Tóquio: conheça um museu de parasitas com tênia de 9 metros

Com a promessa para breve de uma campanha de vacinação, as pessoas já começam a traçar os seus destinos para o pós-pandemia. Para quem estiver planejando ir a Tóquio, deixamos uma dica imperdível: o Museu Parasitológico Meguro, a maior coleção de criaturas sugadoras de vida, que inclui uma tênia de quase nove metros de comprimento.

Fonte: Laika ac/WikiCommons
A lombriga de quase nove metros (Fonte: Laika ac/WikiCommons)

Mas não só de lombrigas vive o Meguro. Aqui há todos os tipos de organismos que utilizam outro organismo para obter seus nutrientes. Isso inclui desde amebas unicelulares, daquelas comedoras de cérebros, até adoráveis moscas-varejeiras. São mais de 300 espécies de parasitas em exibição, mas existem mais de 60 mil guardados lá, além de 50 mil artigos e mais de 5 mil livros.

Fonte: Geilhem Vellut/Flickr/Reprodução
Fonte: Geilhem Vellut/Flickr/Reprodução

Dividido em dois pisos, o museu mostra tanto parasitas que retiram nutrientes de fora dos hospedeiros, os ectoparasitas, como aqueles que adoram se enrolar confortavelmente em nossos órgãos quentinhos e ficar compartilhando as coisas gostosas que comemos; são os endoparasitas.
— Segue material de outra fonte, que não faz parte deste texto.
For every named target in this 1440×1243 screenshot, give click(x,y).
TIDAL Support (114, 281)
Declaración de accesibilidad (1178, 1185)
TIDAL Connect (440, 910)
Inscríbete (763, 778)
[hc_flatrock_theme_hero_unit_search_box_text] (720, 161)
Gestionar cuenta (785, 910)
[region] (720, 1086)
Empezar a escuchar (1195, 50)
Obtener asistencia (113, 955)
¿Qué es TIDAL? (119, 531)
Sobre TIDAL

Como visitar o museu de parasitas?

No andar inferior, fica a parte mais teórica, uma verdadeira aula de biologia dedicada aos parasitas que infectam animais. Aqui, os espécimes dividem o espaço com mapas, fotos e gráficos informativos sobre o habitat desses bichinhos nos diversos países do mundo, seus sintomas e seus ciclos vitais.
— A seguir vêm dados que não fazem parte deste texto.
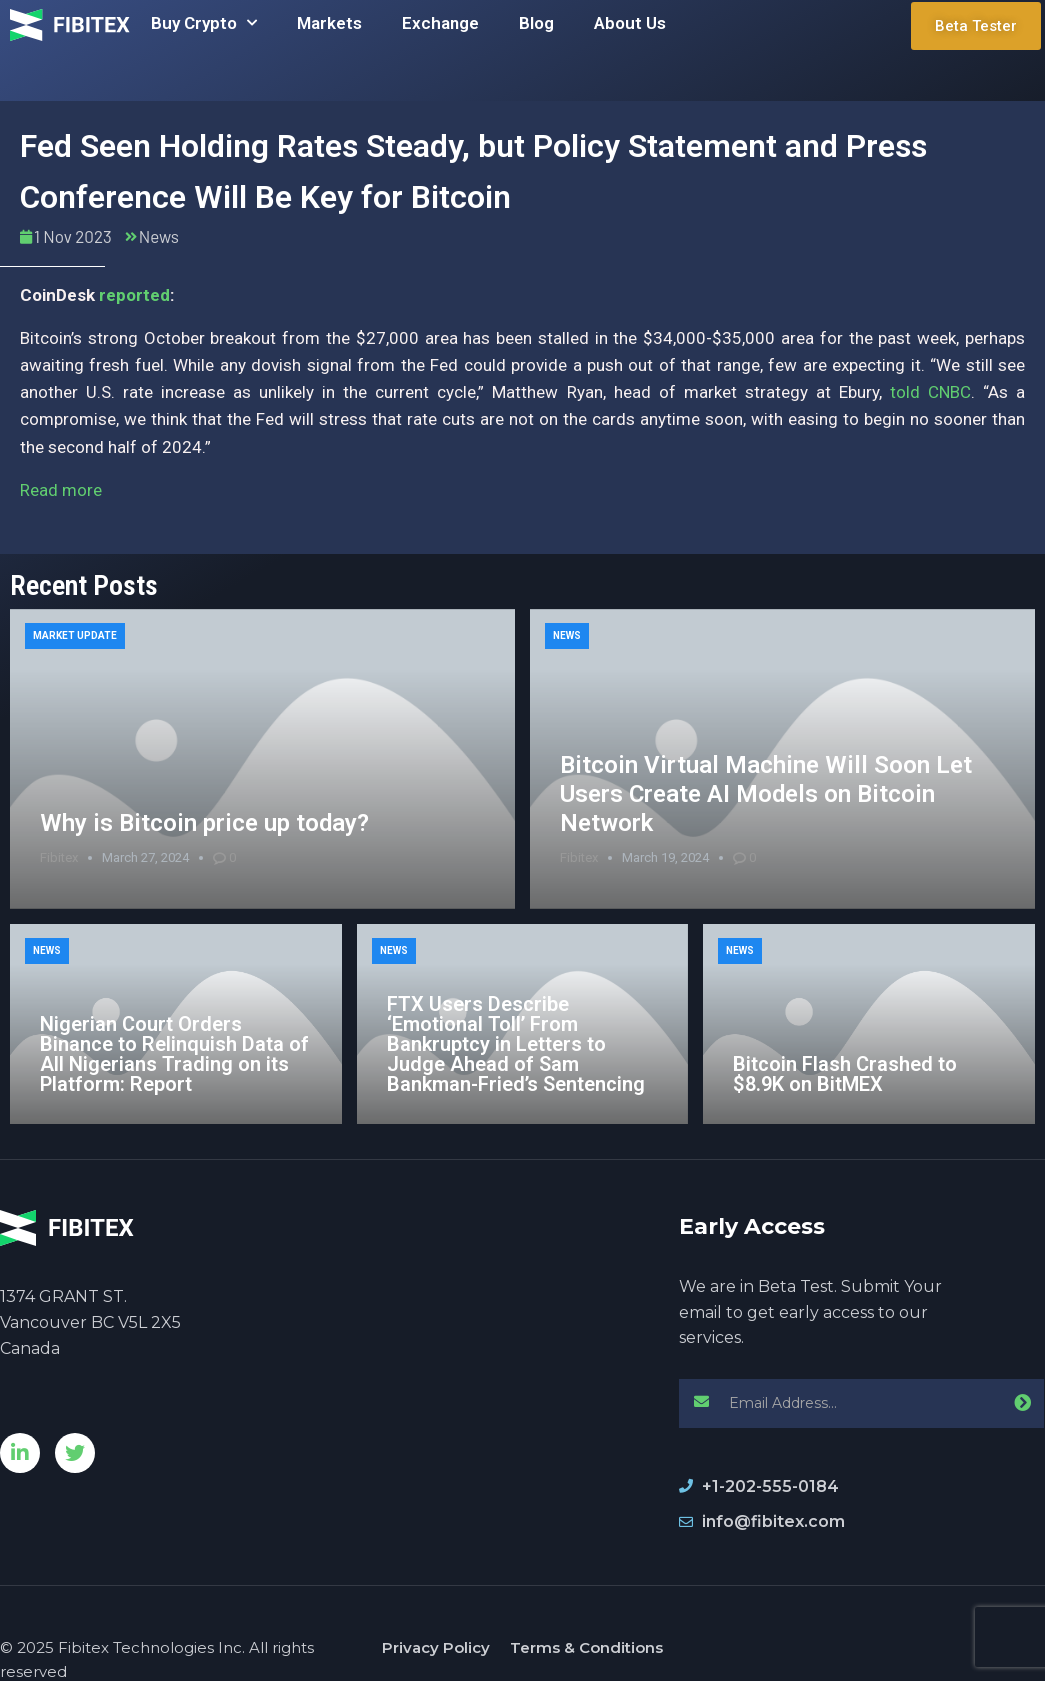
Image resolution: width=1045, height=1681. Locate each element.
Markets (329, 23)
Fonte: Guilhem Vellut/Flickr/Reprodução
Vermes em cérebro (Fonte: Guilhem Vellut/Flickr/Reprodução)

Já no andar superior, o bicho, literalmente, pega: podemos visualizar aquelas espécies que nos infectam, como a famosa tênia de 8,8 metros que poderia facilmente se esticar por três andares. Além de vermes nematoides, trematódeos (como os vermes do fígado) e Plasmodiuns, os parasitas da malária.

Os visitantes com estômagos não tão fortes devem estar preparados para cenas perturbadoras, pois alguns dos parasitas preservados ainda ocupam os seus hospedeiros. E há fotos impressionantes, como a do inseto tropical que fez um testículo humano inchar até o tamanho de uma mochila.

Fonte: Meguro Parasitological Museum/Reprodução
Sanguessuga no olho de tartaruga (Fonte: Meguro Parasitological Museum/Reprodução)

Fundado pelo parasitologista japonês Satoru Kamegai, o Museu Parasitológico Meguro é o único de sua espécie no mundo, e tem uma adorável lojinha de presentes, onde você pode comprar um imã de esquistossomo para colocar na porta da geladeira, ou uma linda giárdia de pelúcia.